*Exercise brief*.
An image-free reproduction of the data below is needed: print it exactly.

Stored items
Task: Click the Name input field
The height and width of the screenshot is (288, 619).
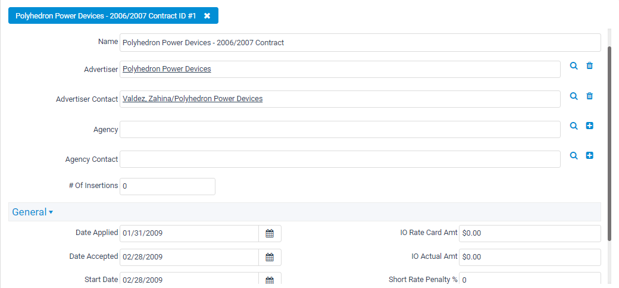Action: (360, 43)
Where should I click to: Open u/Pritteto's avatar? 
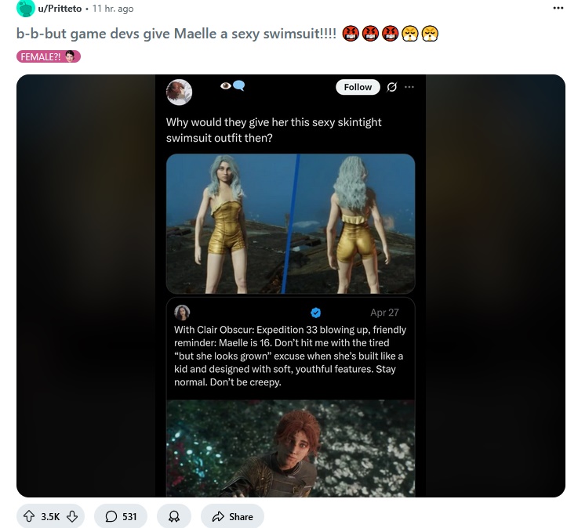point(25,9)
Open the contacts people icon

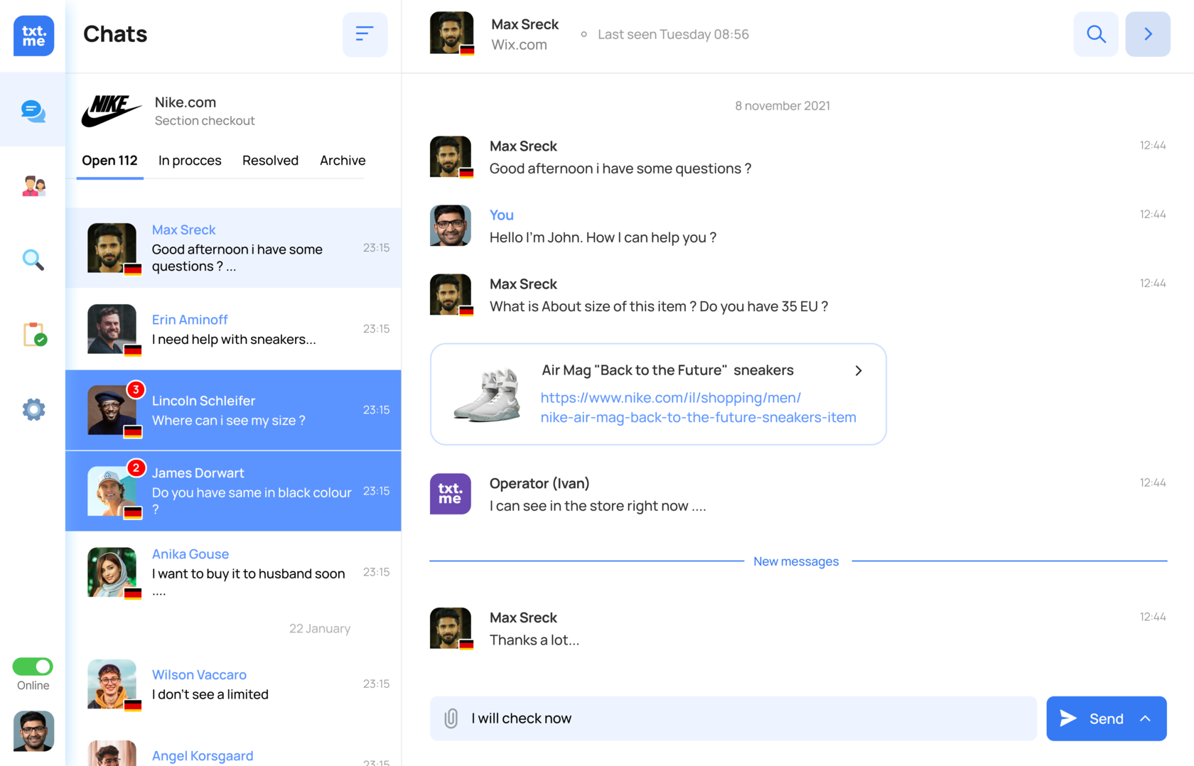click(x=33, y=186)
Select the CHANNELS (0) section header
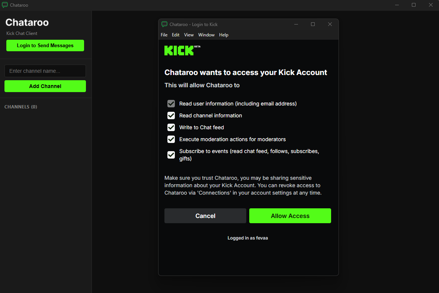 [x=21, y=107]
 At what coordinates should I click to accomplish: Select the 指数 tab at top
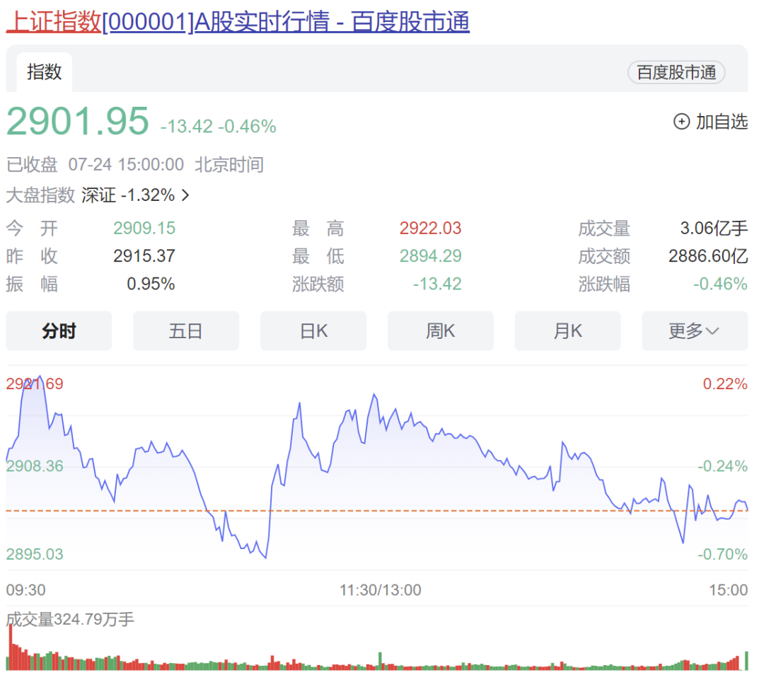tap(45, 71)
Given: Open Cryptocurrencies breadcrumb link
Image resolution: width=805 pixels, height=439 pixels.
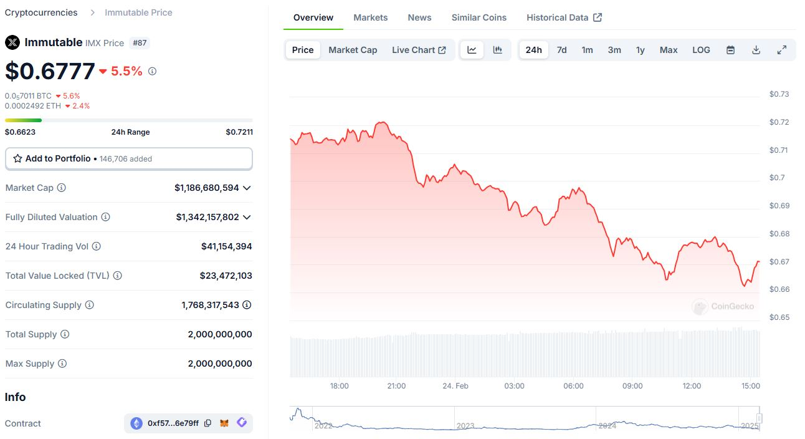Looking at the screenshot, I should coord(41,12).
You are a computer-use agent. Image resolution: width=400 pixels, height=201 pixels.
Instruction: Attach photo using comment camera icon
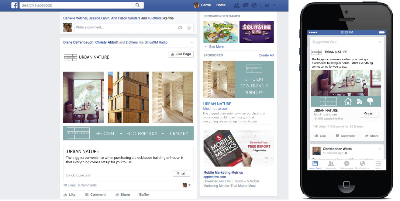click(x=180, y=27)
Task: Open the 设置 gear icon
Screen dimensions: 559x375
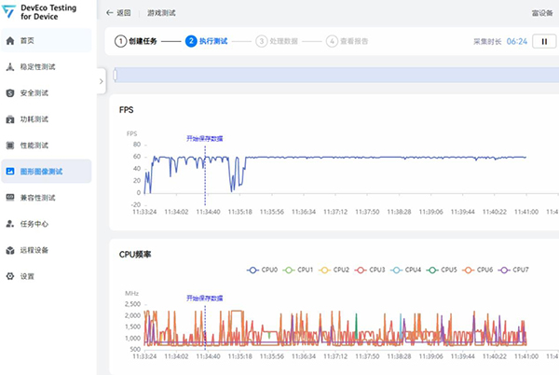Action: (x=10, y=276)
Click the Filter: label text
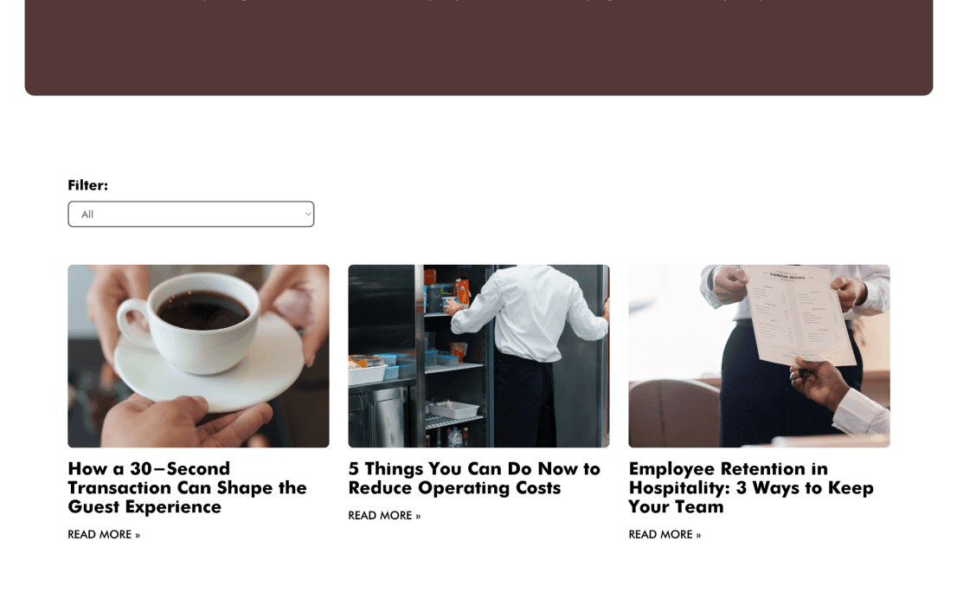 pos(88,185)
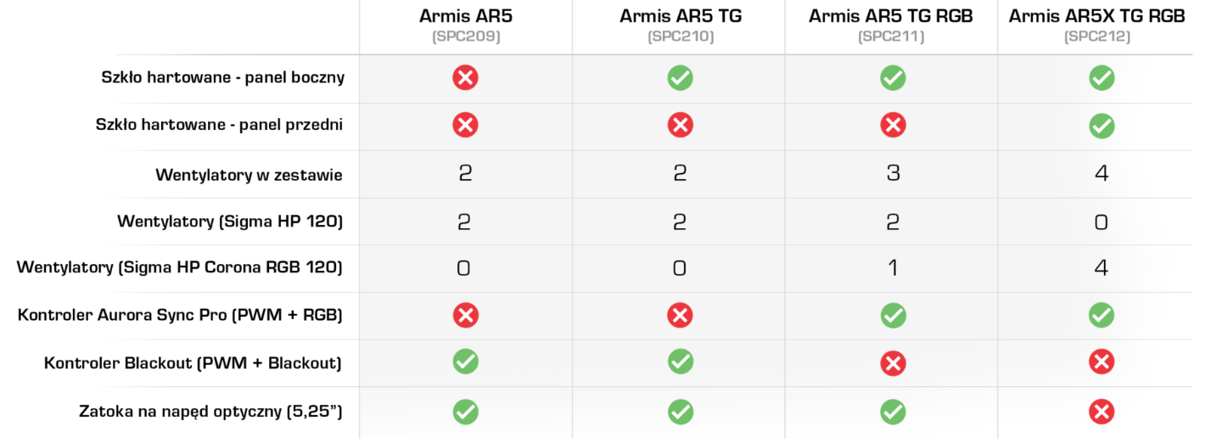Viewport: 1205px width, 443px height.
Task: Click green check for Armis AR5 Blackout controller
Action: [465, 363]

*Response for this exercise*.
Task: Click the Name input field
The height and width of the screenshot is (288, 619).
Action: (360, 43)
Where should I click to: Open u/Pritteto's avatar? 
point(25,9)
Open the contacts people icon

click(x=33, y=186)
Select the CHANNELS (0) section header
 [x=21, y=107]
 At what coordinates should I click to accomplish: Select the 指数 tab at top
tap(45, 71)
Given: Open Cryptocurrencies breadcrumb link
Image resolution: width=805 pixels, height=439 pixels.
Looking at the screenshot, I should coord(41,12).
You are a computer-use agent. Image resolution: width=400 pixels, height=201 pixels.
Instruction: Attach photo using comment camera icon
click(x=180, y=27)
Task: Open the 设置 gear icon
Screen dimensions: 559x375
Action: (x=10, y=276)
Click the Filter: label text
 pos(88,185)
Viewport: 1205px width, 443px height.
Task: Click green check for Armis AR5 Blackout controller
Action: [465, 363]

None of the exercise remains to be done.